Ein Neurologe erklärte mir: Das ist keine Magie, sondern Neurologie. Der Kindheitsring hat etwas internalisiert, das ich aus mir selbst heraus nicht leisten kann. Das Silberarmband wirkt tatsächlich auf den Parasympathikus, ähnlich wie die Gewichtsdecken bei nervösen Menschen oder gestressten Kindern.

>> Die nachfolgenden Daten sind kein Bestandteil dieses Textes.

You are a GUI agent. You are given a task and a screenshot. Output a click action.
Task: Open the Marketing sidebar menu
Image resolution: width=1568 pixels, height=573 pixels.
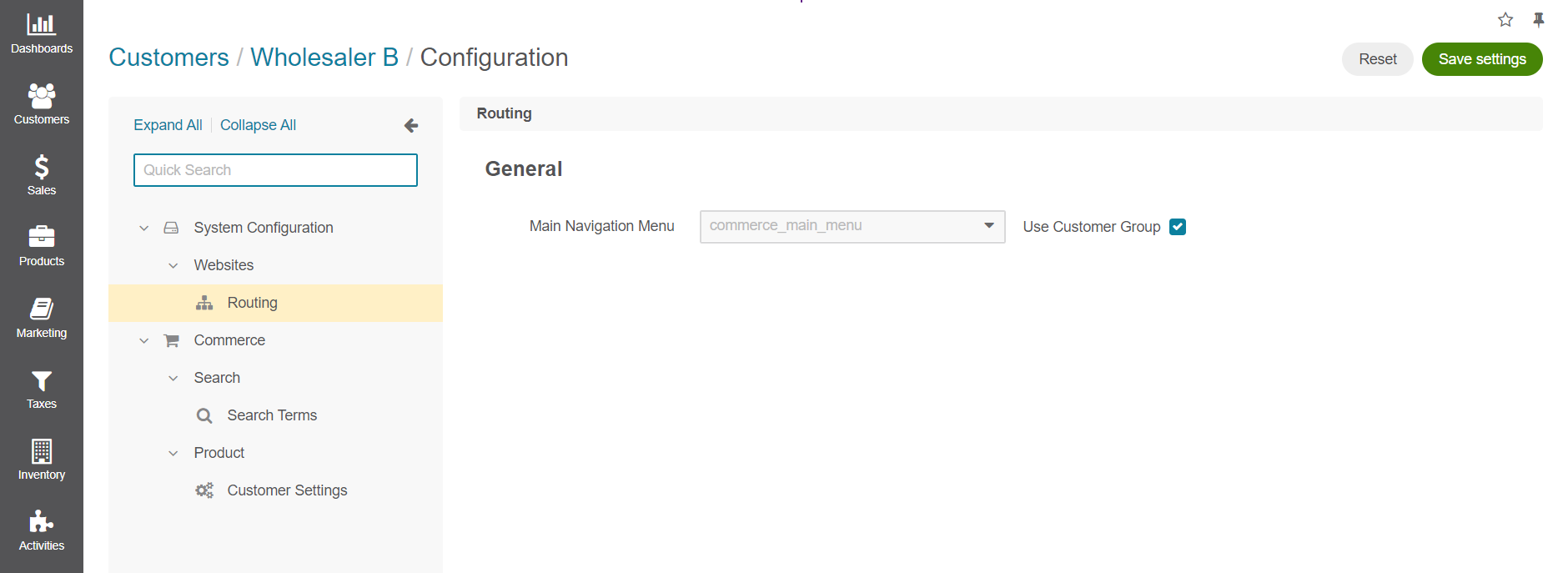click(41, 317)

Diesmal allerdings, da war magisches Denken im Spiel. Nach stundenlanger Zahlenschubserei, wachsender Frustration und dem Gefühl nicht vom Fleck zu kommen, kaufte ich spontan ein Los der Aktion Mensch. Dachte an den alten Witz: Der arme Noam betet täglich ‚Bitte, lasse mich schnell zu viel Geld kommen.‘ Jahrelang geht das so, Noam kommt nicht zu Wohlstand. Eines Tages betet er wieder so ‚Bitte, lasse mich schnell zu viel Geld kommen.‘ Da tönt eine dröhnende Stimme aus der Wolke über ihm: ‚Noam, gib‘ mir eine Chance – kaufe dir ein Los!‘
Ich schimpfte auf´s Kismet, fühlte mich ungerecht behandelt, fand, ich sei jetzt dran! (magisches Denken!) und kaufte ein Los. Sollte das nicht klappen, kann sich mein pragmatischer Teil damit trösten, daß mit diesem Geld Dinge geschehen, die ich unterstützen möchte. Mein innerer Pragmatiker ist immerhin in so weit beteiligt, als daß ich weiß: Die Quoten sind dort sehr viel besser als zum Beispiel bei 6 aus 49. Auch ist der Einsatz zu verantworten.
Jetzt frage ich mich, inwieweit mein tägliches Gebet angesichts einer täglichen Situation magisches Denken ist …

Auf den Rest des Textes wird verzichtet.